“A terrible crash. And now the firm’s reorganized; it’s Hunter, Hunter & Brauer. Thorny told me about it. And Miss Sherman’s married, and Miss Cottle’s got consumption and has to live in Arizona, or somewhere. However,—–” she returned to the original theme, “Peter seems to be still enjoying life! Did you see the account of his hiring an electric delivery truck, and driving it about the city on Christmas Eve, to deliver his own Christmas presents, dressed up himself as an expressman? And at the Bachelor’s dance, they said it was his idea to freeze the floor in the Mapleroom, and skate the cotillion!”
“Goose that he is!” Mrs. Carroll smiled. “How hard he works for his fun! Well, after all that’s Peter—one couldn’t expect him to change!”

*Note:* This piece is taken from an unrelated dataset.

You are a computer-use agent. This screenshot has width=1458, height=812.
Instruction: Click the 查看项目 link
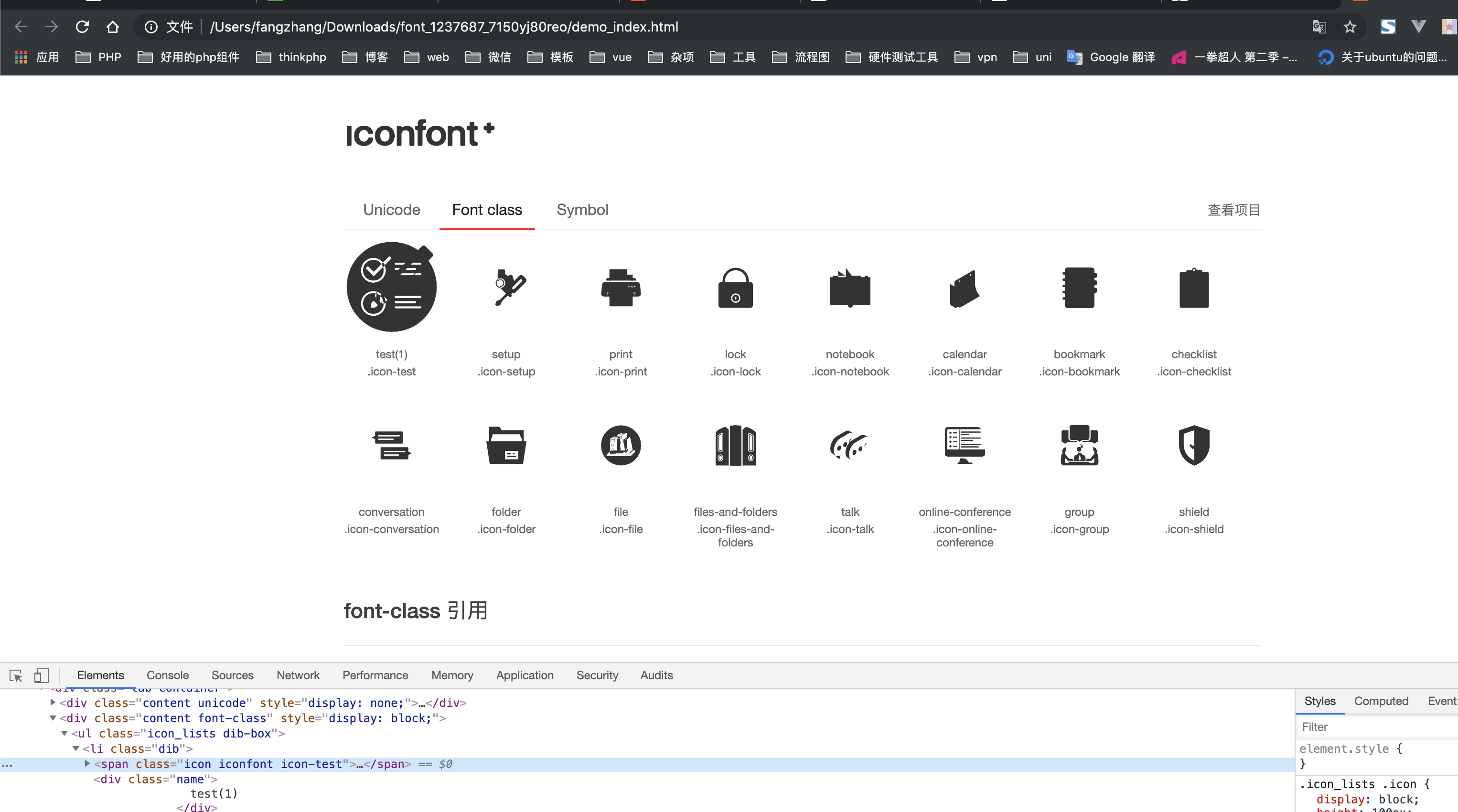pos(1233,210)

“Does anybody change?” Susan asked, a little sadly. “Aren’t we all born pretty much as we’re going to be? There are so many lives—–” She had tried to keep out the personal note, but suddenly it crept in, and she saw the kitchen through a blur of tears. “There are so many lives,” she pursued, unsteadily, “that seem to miss their mark. I don’t mean poor people. I mean strong, clever young women, who could do things, and who would love to do certain work,—yet who can’t get hold of them! Some people are born to be busy and happy and prosperous, and others, like myself,” said Susan bitterly, “drift about, and fail at one thing after another, and never get anywhere!”
Suddenly she put her head down on the table and burst into tears.
“Why Sue—why Sue!” The motherly arm was about her, she felt Mrs. Carroll’s cheek against her hair. “Why, little girl, you musn’t talk of failure at your age!” said Mrs. Carroll, tenderly.
“I’ll be twenty-six this fall,” Susan said, wiping her eyes, “and I’m not started yet! I don’t know how to begin. Sometimes I think,” said Susan, with angry vigor, “that if I was picked right out of this city and put down anywhere else on the globe, I could be useful and happy! But here I can’t! How—–” she appealed to the older woman passionately, “How can I take an interest in Auntie’s boarding-house when she herself never keeps a bill, doesn’t believe in system, and likes to do things her own way?”
“Sue, I do think that things at home are very hard for you,” Mrs. Carroll said with quick sympathy. “It’s too bad, dear, it’s just the sort of thing that I think you fine, energetic, capable young creatures ought to be saved! I wish we could think of just the work that would interest you.”
“But that’s it—I have no gift!” Susan said, despondingly.
“But you don’t need a gift, Sue. The work of the world isn’t all for girls with gifts! No, my dear, you want to use your energies—you won’t be happy until you do. You want happiness, we all do. And there’s only one rule for happiness in this world, Sue, and that’s service. Just to the degree that they serve people are happy, and no more. It’s an infallible test.